# CAUTION: DO NOT buy ReadIRIS OCR Software



## pipermalibu (May 20, 2005)

I purchased READI.R.I.S. from a local dealer nearly two weeks ago. I have had installation issues with the software. I have emailed ReadIRIS numerous times about it and received no response. To my dealers credit, since it was an open package, they allowed me to return it when I explained the situation. They commented that they have heard several times over the past few months that the support for them is non-existent.
I posted in the forums here about my installation problem (its apparently a problem with whatever copy protection they use, because you can uninstll and reinstall till your blue in the face, and it thinks you are trying to copy it for free or something), but got no answeres either.

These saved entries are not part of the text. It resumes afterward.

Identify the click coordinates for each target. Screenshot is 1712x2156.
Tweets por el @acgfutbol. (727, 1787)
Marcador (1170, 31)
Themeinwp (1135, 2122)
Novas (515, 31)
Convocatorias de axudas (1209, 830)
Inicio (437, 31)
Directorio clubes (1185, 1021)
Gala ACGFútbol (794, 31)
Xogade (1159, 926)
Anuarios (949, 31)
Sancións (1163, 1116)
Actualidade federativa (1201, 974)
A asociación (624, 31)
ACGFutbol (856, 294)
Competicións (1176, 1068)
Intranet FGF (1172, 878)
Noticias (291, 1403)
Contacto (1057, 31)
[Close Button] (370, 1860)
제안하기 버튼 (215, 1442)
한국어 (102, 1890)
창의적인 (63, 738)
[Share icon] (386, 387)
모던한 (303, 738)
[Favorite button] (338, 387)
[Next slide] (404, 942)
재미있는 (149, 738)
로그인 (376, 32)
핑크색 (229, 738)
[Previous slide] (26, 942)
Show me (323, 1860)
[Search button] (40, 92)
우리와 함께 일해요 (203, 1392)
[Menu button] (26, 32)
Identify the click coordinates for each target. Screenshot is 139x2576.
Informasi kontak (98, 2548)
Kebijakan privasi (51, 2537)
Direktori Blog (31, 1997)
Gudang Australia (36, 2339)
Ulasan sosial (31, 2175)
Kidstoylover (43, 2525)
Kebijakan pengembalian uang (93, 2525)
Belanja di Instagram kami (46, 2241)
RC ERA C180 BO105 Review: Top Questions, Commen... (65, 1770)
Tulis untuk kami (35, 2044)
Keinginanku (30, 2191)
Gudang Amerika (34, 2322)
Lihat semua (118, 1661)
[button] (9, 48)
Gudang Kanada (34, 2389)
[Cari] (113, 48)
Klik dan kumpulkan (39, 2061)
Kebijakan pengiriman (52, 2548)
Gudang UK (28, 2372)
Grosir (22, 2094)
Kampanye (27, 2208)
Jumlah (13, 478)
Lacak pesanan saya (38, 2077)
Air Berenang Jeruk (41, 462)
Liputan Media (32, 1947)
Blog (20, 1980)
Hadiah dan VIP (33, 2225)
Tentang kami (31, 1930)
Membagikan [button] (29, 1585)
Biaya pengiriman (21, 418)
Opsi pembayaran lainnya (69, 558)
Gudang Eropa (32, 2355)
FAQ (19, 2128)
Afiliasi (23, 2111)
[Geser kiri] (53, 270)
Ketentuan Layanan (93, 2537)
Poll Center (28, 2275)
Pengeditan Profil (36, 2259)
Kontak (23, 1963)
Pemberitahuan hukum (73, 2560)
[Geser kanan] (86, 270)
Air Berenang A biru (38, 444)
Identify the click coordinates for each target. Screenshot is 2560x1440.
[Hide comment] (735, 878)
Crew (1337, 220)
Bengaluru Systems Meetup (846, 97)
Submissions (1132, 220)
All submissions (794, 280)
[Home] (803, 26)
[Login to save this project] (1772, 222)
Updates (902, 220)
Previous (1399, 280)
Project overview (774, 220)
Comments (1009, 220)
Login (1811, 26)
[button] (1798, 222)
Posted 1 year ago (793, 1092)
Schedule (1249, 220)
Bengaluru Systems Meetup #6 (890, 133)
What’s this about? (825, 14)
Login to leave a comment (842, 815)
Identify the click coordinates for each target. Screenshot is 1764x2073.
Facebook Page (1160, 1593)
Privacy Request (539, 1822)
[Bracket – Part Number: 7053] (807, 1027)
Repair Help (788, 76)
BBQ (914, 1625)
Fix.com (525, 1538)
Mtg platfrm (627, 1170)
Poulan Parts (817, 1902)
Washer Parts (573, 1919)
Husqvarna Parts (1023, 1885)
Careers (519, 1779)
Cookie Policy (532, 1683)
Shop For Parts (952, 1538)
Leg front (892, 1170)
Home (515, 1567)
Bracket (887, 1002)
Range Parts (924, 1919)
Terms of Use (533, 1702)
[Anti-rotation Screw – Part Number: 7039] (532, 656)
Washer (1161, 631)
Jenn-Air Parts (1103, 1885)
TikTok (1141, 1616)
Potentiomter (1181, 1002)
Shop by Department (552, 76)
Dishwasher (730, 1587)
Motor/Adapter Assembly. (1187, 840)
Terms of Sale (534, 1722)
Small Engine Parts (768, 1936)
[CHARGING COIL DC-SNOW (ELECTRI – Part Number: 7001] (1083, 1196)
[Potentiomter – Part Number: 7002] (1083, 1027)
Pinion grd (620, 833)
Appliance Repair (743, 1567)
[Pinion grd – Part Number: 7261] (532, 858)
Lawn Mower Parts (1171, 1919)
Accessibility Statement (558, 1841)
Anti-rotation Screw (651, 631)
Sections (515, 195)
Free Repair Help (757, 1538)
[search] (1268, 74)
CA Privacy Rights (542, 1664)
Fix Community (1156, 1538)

Just a word to the wise ---- ReadIRIS SUCKS!!!!


----------



## nervus (May 21, 2005)

pipermalibu said:
			
		

> I purchased READI.R.I.S. from a local dealer nearly two weeks ago. I have had installation issues with the software. I have emailed ReadIRIS numerous times about it and received no response. To my dealers credit, since it was an open package, they allowed me to return it when I explained the situation. They commented that they have heard several times over the past few months that the support for them is non-existent.
> I posted in the forums here about my installation problem (its apparently a problem with whatever copy protection they use, because you can uninstll and reinstall till your blue in the face, and it thinks you are trying to copy it for free or something), but got no answeres either.
> 
> Just a word to the wise ---- ReadIRIS SUCKS!!!!



Odd, I use ReadIRIS Pro 9 since over a year now with no problems at all   
Never needed their support team though.


----------